C. We explain why we conclude that the statutory provisions at issue did not criminalize Appellant's conduct.

The State attempts to blend two ingredients-two provisions of the Transportation Code-to criminalize Appellant's conduct. Those ingredients do not gel. The first provision is a statute that makes it a crime for an operator of a vehicle to fail to notify the owner of "a structure adjacent to a highway or a fixture or landscaping legally on or adjacent to a highway" of a collision that damaged any of those items. Tex. Transp. Code Ann. § 550.025(a). The face of this statute does not apply to Appellant's conduct because the structures, fixtures, and landscaping with which Appellant collided were adjacent not to a highway but to a privately maintained road within the Pecan Plantation subdivision. The second provision is Section 550.041 of the Transportation Code. Subsection (a) of that section allows an officer to file "justifiable charges relating to the collision without regard to whether the collision occurred on property to which [Chapter 550] applies." Id. § 550.041(a). The State's argument is that this language empowers an officer to legislate a crime that he or she believes is justified. Such a reading ignores the context in which the language is used; fails to apply the fair, objective meaning of Section 550.041(a)'s words; and argues for an interpretation that is constitutionally infirm. The language- unambiguously-does not vest a law-enforcement officer with such an unheard-of power.

The current version of Section 550.025, effective on September 1, 2023, replaces the word "accident" with "collision." See Act of May 24, 2023, 88th Leg., R.S., ch. 709, § 49, 2023 Tex. Sess. Law Serv., (codified at Tex. Transp. Code § 550.025). We use the word "collision" in this opinion, and whether "collision" or "accident" is used makes no difference to our analysis.

------------------------

GIVEN EXERCISE A
Can you repeat the entries, word for word, from the line that contains "Select the VS checkbox beside Hypnus" through the line that contains "tap(331, 462)", including both of those lines?

Entries listed in a dataset:
------------------------

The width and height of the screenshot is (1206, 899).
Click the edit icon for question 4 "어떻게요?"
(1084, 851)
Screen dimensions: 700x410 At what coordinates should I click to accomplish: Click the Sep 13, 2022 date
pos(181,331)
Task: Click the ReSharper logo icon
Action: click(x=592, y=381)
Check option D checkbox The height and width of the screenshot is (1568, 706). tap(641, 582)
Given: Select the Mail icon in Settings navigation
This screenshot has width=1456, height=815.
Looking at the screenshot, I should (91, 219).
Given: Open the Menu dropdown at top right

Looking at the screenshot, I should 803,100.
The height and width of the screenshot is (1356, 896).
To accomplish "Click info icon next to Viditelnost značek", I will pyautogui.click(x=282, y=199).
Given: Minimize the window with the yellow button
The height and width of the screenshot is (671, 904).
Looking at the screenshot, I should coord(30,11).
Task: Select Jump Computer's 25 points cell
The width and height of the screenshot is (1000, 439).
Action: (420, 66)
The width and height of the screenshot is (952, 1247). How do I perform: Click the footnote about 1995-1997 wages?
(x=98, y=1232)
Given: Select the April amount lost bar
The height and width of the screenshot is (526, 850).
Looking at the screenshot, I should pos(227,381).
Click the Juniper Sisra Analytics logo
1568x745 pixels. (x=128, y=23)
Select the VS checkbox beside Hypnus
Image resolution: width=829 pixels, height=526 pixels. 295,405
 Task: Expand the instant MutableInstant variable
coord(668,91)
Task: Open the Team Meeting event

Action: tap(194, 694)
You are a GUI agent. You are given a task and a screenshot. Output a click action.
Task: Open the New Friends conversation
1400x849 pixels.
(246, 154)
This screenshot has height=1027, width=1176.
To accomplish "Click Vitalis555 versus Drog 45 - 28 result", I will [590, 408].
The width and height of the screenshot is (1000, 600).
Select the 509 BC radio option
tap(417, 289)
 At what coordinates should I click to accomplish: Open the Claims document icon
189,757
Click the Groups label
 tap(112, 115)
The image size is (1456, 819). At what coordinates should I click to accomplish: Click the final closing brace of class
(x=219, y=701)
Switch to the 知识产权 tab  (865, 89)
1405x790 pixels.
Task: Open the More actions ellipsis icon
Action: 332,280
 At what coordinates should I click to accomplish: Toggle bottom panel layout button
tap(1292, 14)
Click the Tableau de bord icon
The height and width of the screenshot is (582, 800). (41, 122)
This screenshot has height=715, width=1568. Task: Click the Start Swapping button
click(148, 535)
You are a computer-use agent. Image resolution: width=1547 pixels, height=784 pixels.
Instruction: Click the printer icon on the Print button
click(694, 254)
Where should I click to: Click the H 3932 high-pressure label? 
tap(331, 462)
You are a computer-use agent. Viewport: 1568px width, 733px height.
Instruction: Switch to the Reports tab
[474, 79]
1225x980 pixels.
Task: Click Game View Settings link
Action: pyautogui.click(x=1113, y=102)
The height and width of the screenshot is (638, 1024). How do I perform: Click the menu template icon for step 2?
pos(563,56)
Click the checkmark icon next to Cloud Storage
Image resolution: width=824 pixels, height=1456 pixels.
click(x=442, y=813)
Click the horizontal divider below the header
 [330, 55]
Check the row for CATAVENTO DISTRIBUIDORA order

------------------------

GIVEN EXERCISE B
Can you reproduce the opinion excerpt word for word, from its first line to its last?

COMPLETE OUTPUT A
Select the VS checkbox beside Hypnus
Image resolution: width=829 pixels, height=526 pixels. 295,405
 Task: Expand the instant MutableInstant variable
coord(668,91)
Task: Open the Team Meeting event

Action: tap(194, 694)
You are a GUI agent. You are given a task and a screenshot. Output a click action.
Task: Open the New Friends conversation
1400x849 pixels.
(246, 154)
This screenshot has height=1027, width=1176.
To accomplish "Click Vitalis555 versus Drog 45 - 28 result", I will [590, 408].
The width and height of the screenshot is (1000, 600).
Select the 509 BC radio option
tap(417, 289)
 At what coordinates should I click to accomplish: Open the Claims document icon
189,757
Click the Groups label
 tap(112, 115)
The image size is (1456, 819). At what coordinates should I click to accomplish: Click the final closing brace of class
(x=219, y=701)
Switch to the 知识产权 tab  (865, 89)
1405x790 pixels.
Task: Open the More actions ellipsis icon
Action: 332,280
 At what coordinates should I click to accomplish: Toggle bottom panel layout button
tap(1292, 14)
Click the Tableau de bord icon
The height and width of the screenshot is (582, 800). (41, 122)
This screenshot has height=715, width=1568. Task: Click the Start Swapping button
click(148, 535)
You are a computer-use agent. Image resolution: width=1547 pixels, height=784 pixels.
Instruction: Click the printer icon on the Print button
click(694, 254)
Where should I click to: Click the H 3932 high-pressure label? 
tap(331, 462)

COMPLETE OUTPUT B
C. We explain why we conclude that the statutory provisions at issue did not criminalize Appellant's conduct.

The State attempts to blend two ingredients-two provisions of the Transportation Code-to criminalize Appellant's conduct. Those ingredients do not gel. The first provision is a statute that makes it a crime for an operator of a vehicle to fail to notify the owner of "a structure adjacent to a highway or a fixture or landscaping legally on or adjacent to a highway" of a collision that damaged any of those items. Tex. Transp. Code Ann. § 550.025(a). The face of this statute does not apply to Appellant's conduct because the structures, fixtures, and landscaping with which Appellant collided were adjacent not to a highway but to a privately maintained road within the Pecan Plantation subdivision. The second provision is Section 550.041 of the Transportation Code. Subsection (a) of that section allows an officer to file "justifiable charges relating to the collision without regard to whether the collision occurred on property to which [Chapter 550] applies." Id. § 550.041(a). The State's argument is that this language empowers an officer to legislate a crime that he or she believes is justified. Such a reading ignores the context in which the language is used; fails to apply the fair, objective meaning of Section 550.041(a)'s words; and argues for an interpretation that is constitutionally infirm. The language- unambiguously-does not vest a law-enforcement officer with such an unheard-of power.

The current version of Section 550.025, effective on September 1, 2023, replaces the word "accident" with "collision." See Act of May 24, 2023, 88th Leg., R.S., ch. 709, § 49, 2023 Tex. Sess. Law Serv., (codified at Tex. Transp. Code § 550.025). We use the word "collision" in this opinion, and whether "collision" or "accident" is used makes no difference to our analysis.